Quanto all’intreccio di alti e bassi nelle vite a due di un uomo e di una donna c’è di tutto nel ricco repertorio offerto dalla Colonnelli. Magnifico è il capitolo dedicato al pittore americano Edward Hopper (nato nel 1882) e alla donna che lui sposò nel 1924 quando era già quarantenne e ancora vergine, Josephine Nivison (nata nel 1883), anche lei una pittrice o aspirante tale, tanto che i galleristi d’arte di New York non gradivano che lei si firmasse Jo Hopper perché questo intralciava le opere tanto più famose di quelle del marito. Il quale tutto faceva fuorché incoraggiarla nel suo lavoro, semmai il contrario. I litigi tra i due erano ricorrenti, a cominciare dal fatto che la loro intesa sessuale aveva l’aria di essere di poco superiore allo zero.

 

“Perché mi hai sposato?”, gli gridava lei. E lui: “Perché hai i capelli ricci, parli un po’ di francese e sei orfana”, rispondeva quello che già negli anni Trenta stava diventando uno dei massimi narratori per immagini della “scena americana”. Vivevano in una casa quanto mai modesta. Uno studio dove lavorava Edward e dov’era l’unica stufa della casa, una camera da letto, una piccola cucina. Il bagno, in comune con i vicini, era in fondo al pianerottolo. Colonnelli: “Più tardi inglobarono una stanza sul retro per destinarla allo studio di Jo. Aveva una finestra a nord-est ed era senza riscaldamento. D’inverno vi faceva così freddo che veniva usata come magazzino per conservare frutta e verdura”.

 

C’erano momenti in cui la tensione tra i due era tale che Jo avrebbe voluto fare “uno sciopero della fame” a modo di protesta contro l’egoismo di lui. Lei riempì 63 quadernoni con i racconti della sua vita in comune con Hopper. Al che lui commentava che non c’è nulla di interessante nella vita reale di un uomo per com’è davvero: “Ogni confessione è dettata da un’altra ragione: la fama, lo scandalo, un pretesto o la propaganda”. Hopper morì il 15 maggio 1967, all’età di 85 anni. “Se n’è andato all’improvviso. Un minuto ed era tutto finito”, scrisse la moglie nei suoi quaderni.
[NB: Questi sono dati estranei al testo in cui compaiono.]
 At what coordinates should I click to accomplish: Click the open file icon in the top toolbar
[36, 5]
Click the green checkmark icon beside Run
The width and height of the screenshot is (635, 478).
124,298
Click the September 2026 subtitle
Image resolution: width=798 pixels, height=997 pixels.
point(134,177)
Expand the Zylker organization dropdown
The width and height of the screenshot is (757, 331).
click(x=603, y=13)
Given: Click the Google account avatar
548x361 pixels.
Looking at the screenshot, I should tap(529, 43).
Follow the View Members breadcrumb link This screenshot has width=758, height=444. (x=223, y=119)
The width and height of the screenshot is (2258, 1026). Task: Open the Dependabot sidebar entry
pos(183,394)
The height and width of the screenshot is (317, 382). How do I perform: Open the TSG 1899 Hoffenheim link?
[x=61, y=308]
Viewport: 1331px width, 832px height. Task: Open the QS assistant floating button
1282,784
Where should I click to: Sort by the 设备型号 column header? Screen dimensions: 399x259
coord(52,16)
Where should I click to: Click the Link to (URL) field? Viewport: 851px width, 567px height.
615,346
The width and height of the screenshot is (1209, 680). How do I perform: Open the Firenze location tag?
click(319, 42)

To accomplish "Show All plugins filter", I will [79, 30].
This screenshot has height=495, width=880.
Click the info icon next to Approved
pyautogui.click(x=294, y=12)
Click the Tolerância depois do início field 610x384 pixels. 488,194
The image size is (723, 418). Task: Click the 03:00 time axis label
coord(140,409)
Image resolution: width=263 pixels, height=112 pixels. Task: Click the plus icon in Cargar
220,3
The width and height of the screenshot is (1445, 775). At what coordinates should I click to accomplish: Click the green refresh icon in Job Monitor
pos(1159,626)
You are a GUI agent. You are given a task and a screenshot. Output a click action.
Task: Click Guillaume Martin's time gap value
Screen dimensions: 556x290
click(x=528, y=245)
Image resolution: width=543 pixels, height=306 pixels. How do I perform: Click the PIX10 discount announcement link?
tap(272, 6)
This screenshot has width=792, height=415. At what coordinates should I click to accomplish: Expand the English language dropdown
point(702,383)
Lei aveva posato a raffigurare la donna al bar nel famosissimo “Nighthawks”, uno dei quadri che fanno da cardine dell’intero Novecento. L’Art Institute di Chicago lo aveva comprato nel maggio 1942 pagandolo 3.000 dollari.

 

E tuttavia l’immagine di questo libro prelibato che per il suo sconvolgente erotismo e per l’affaire che la sottende vale da sola il prezzo del biglietto è quella di pagina 172, dov’è il “Ritratto di ragazza” dipinto dall’inglese John Everett Millais nel 1857. Vengono i brividi a pensare che quello raffigurato in primissimo piano – un volto di fanciulla aureolato dai lunghi capelli color del rame, il collo bianchissimo che emerge dallo scollo rettangolare – e che ti dà la sensazione di avere a che fare con una ragazza più o meno diciottenne, era in realtà il volto di una poco più che bambina tra i dieci e i tredici anni, Sophie Gray, e che dietro a quel ritratto c’è una storia avvincente dov’è coinvolto il fior fiore dell’intellettualità inglese del secondo Ottocento. Una storia che non vi racconto. Comprate il libro e godetevela sino all’ultimo punto e virgola.